For those corporate employees who get frustrated by the slowness of decisions and the glacial pace of deployments, take comfort in the fact that this slowness was a gift for cyberthieves who wanted to—and successfully did—attack Home Depot. The attackers literally took advantage of the slow reaction time of the huge chain to make its attack effective.
Cyberthieves “move quickly to exploit flaws—unlike the decision-making and drawn-out testing procedures that corporations use when making big changes to store systems. That difference can leave retailers hopelessly behind their new adversaries,” said a Wall Street Journal report on the attack. It quoted one Home Depot insider saying: “You are always responding. You never can catch up to where (cyberthieves) are.”
The story said that one month management and security teams to agree on their shopping list of protection tools, which would require extensive system upgrades. “The security team at Home Depot faced challenges similar to those at other large retailers.

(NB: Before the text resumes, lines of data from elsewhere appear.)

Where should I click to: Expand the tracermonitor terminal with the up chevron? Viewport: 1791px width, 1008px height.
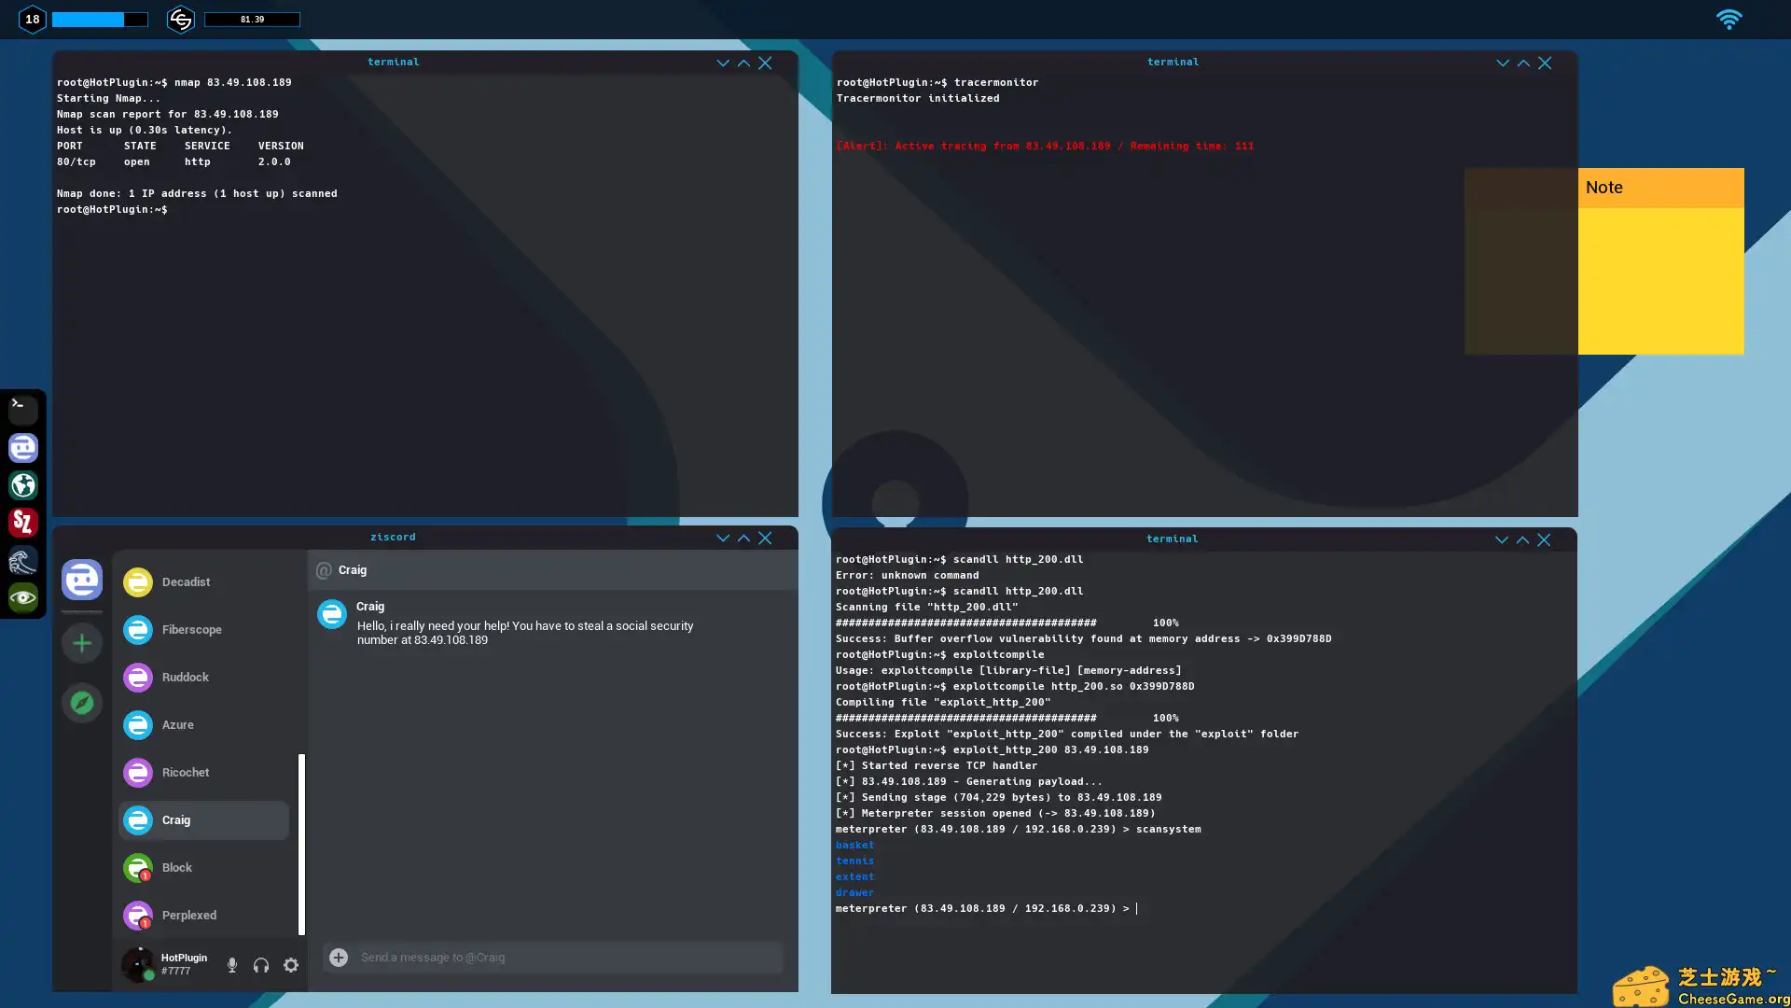click(1522, 63)
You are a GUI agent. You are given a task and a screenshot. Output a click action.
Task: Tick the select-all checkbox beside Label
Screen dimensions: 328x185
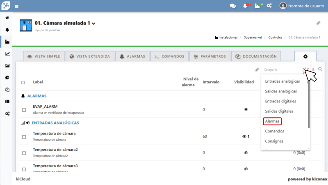pos(23,82)
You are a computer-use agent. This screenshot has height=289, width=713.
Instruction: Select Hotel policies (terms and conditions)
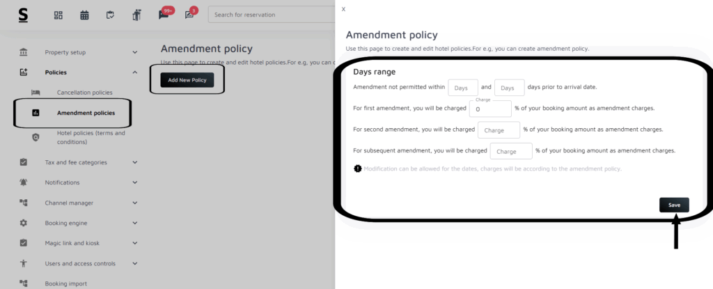(x=91, y=137)
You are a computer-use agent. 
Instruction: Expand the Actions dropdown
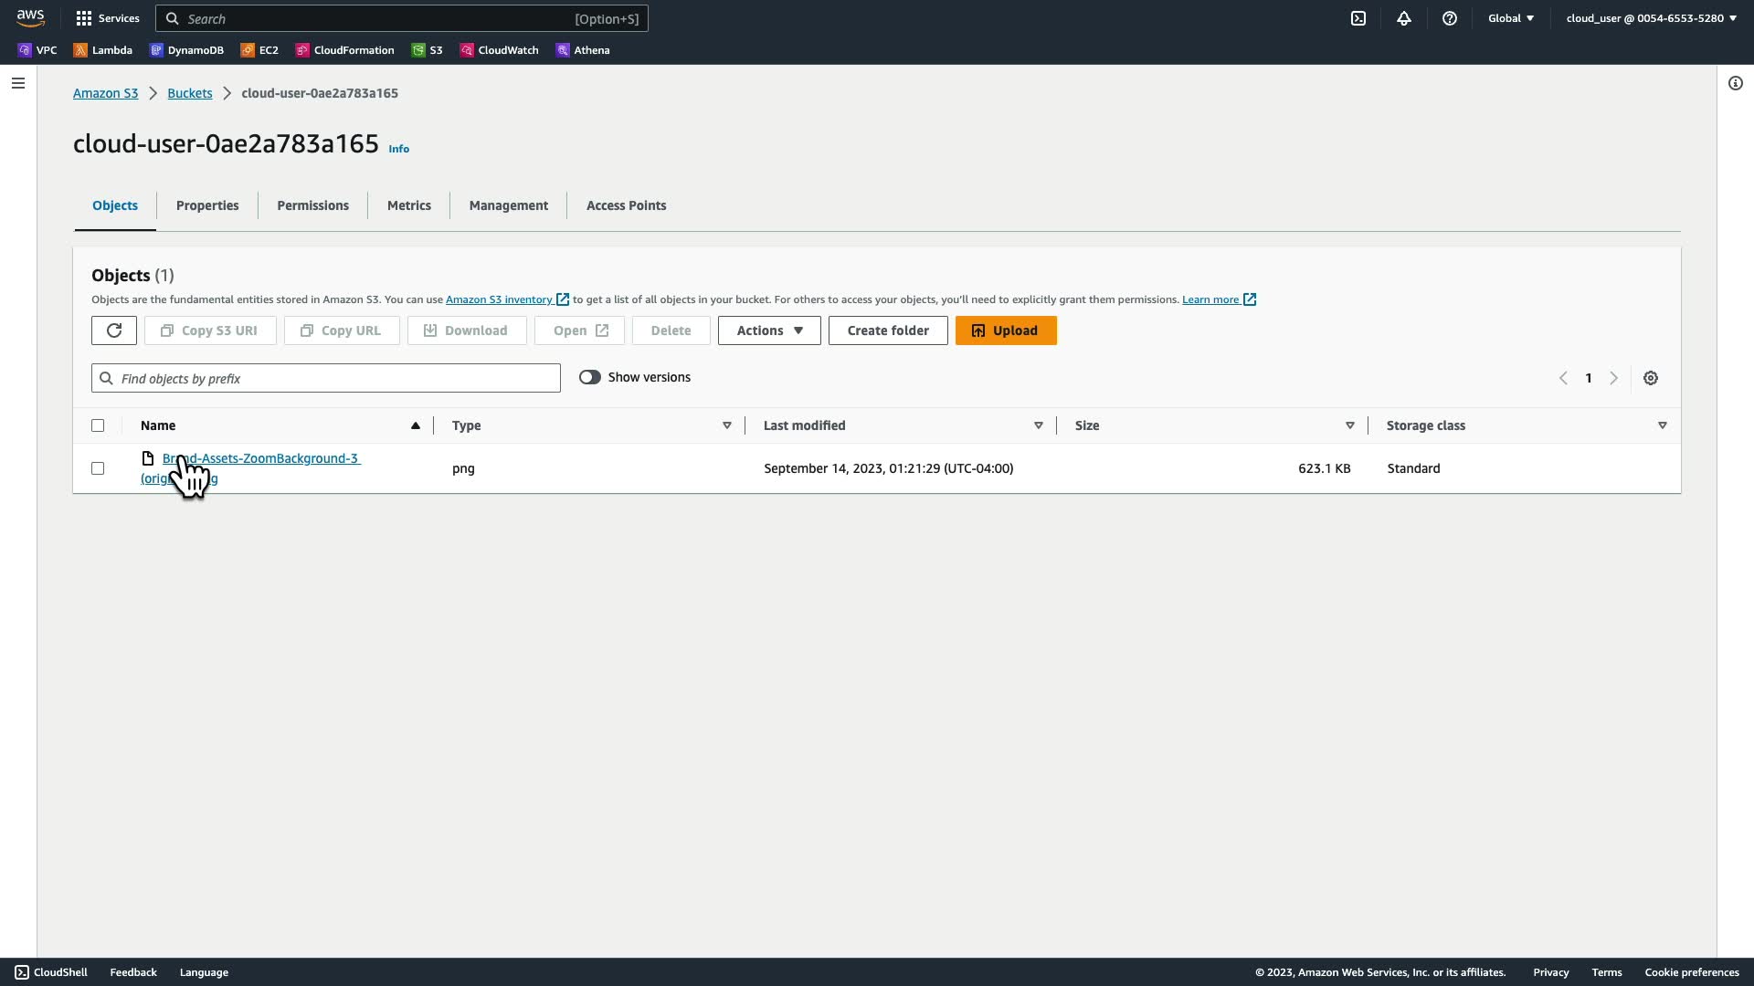(x=769, y=330)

The networks are sprawling and deeply interconnected,” the story said, adding that if a cybererthief “could find one weakness, he might be able to tunnel across the networks to more sensitive data.”
Another wrinkle: Home Depot hadn’t completed an already-planned 80,000-POS upgrade to support EMV, which needed to happen before the security upgrades could be deployed. It’s original plan had been to deploy EMV systems by next year, but the Target breach scared Home Depot into accelerating that EMV rollout so that it was completed by the summer of 2014.